My journey began when my eldest daughter, who was heading off to college, asked me to make a quilt for her dorm room bed. I had not touched a sewing machine for 25 years. At ease in an intensive care unit, this nurse was not confident in my sewing skills, but vowed I would try. While purchasing our first bundle of fabric, I saw my first Art Quilt and was blown away with the possibilities of making pictures with fabric.
What attracted you to appliqué and why has it become THE technique for your art?
Because my quilts are pictorial in nature (it’s hard to make a rhinoceros without curvilinear shapes), appliqué quickly became the only way to go. Geometric shapes rarely add up to anything Mother Nature has made.
What advice do you have for someone just getting started with appliqué?
Learn to turn your edges. Your quilts will stand the test of time so much better. Projects that you never intend to sell or become heirlooms are fine for raw edges, but having the ability to do multiple ways of appliquéing solves most problems.
You’ve won so many awards. Was entering competitive shows a natural progression for you, or did you have to talk yourself into it? (Or did someone else talk you into it?)
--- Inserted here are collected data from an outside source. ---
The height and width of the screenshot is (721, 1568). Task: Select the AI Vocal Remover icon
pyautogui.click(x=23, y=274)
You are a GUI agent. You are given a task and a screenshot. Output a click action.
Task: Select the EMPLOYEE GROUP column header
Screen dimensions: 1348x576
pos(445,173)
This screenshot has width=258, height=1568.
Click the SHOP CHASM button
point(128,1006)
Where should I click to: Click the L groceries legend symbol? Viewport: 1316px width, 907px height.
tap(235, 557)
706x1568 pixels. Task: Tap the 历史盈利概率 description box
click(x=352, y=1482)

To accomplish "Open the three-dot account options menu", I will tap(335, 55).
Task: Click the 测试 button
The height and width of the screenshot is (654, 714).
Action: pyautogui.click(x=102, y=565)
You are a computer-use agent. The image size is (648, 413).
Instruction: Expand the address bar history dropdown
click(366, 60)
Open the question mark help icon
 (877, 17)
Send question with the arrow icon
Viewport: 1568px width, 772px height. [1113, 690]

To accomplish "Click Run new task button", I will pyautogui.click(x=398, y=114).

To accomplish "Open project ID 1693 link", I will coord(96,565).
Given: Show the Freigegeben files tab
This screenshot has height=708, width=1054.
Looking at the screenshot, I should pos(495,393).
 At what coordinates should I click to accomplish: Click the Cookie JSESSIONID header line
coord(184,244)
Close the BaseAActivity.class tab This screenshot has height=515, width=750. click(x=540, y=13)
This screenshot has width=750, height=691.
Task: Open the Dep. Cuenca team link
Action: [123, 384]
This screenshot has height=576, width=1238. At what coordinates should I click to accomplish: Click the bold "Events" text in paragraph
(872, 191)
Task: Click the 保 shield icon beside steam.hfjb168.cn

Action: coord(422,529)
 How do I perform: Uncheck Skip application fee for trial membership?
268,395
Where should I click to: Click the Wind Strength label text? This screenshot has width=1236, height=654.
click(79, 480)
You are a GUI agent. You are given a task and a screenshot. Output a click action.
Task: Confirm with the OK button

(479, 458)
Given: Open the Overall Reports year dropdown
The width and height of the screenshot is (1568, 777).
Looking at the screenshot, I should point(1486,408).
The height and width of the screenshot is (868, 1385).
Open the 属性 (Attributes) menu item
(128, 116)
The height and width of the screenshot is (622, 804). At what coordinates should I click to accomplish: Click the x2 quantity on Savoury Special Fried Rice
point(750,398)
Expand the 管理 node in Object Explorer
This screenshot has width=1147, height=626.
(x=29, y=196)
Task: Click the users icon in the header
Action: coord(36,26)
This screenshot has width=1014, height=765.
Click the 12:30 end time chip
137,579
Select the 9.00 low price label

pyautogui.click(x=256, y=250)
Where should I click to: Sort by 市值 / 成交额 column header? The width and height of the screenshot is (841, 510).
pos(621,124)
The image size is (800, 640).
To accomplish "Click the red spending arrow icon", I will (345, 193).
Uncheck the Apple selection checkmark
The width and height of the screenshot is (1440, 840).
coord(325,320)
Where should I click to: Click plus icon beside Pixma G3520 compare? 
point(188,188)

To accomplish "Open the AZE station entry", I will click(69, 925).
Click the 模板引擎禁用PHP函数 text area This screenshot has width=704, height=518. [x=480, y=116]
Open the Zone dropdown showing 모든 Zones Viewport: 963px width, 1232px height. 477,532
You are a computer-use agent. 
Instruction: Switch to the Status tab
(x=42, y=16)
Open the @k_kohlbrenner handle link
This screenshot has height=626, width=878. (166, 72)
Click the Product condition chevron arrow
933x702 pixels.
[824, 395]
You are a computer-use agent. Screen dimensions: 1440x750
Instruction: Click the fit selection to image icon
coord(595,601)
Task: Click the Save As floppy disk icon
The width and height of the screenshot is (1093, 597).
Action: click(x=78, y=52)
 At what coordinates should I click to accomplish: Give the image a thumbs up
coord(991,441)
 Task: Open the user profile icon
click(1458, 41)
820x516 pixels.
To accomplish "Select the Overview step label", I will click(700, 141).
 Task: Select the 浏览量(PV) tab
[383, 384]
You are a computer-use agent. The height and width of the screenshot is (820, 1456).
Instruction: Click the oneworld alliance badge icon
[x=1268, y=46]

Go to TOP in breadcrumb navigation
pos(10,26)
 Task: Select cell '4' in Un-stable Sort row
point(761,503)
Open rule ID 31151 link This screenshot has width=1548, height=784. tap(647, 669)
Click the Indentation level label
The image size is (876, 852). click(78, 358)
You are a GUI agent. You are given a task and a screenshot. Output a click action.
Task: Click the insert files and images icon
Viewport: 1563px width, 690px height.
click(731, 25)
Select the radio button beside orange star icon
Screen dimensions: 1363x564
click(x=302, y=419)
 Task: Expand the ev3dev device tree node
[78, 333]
The owner of my local quilt shop talked me into it when I brought my quilts in to her to ask advice. She insisted that I enter the AQS Paducah show. So, I went there one year to see what it was all about. I came away dreaming and determined that someday I would get a piece into that show. After 20 years of persistence and passion, I won Best of Show at Fall Paducah in 2017.
How do you find shows to enter? Do you look for shows that fit your quilts, or do you make quilts in response to calls to artists?
I make the quilts I am driven to make because I love the subject or am overwhelmed with curiosity about how something would look in fabric, i.e., the rocky cliffs of the Sedona desert. I never make a piece for a specific show. When you spend 400-800 hours creating a piece, it better be something you are in love with.
What advice do you have for someone just getting started entering quilt shows?
Be brave. Yes, it is scary to share your heart and soul and put it out there. Your quilt doesn’t need to win an award to be a good quilt. It is an honor to have a piece accepted but it’s even more important to share your unique vision with others. Plus, it is just great fun to have a quilt in a show with so many other amazing talented quilters.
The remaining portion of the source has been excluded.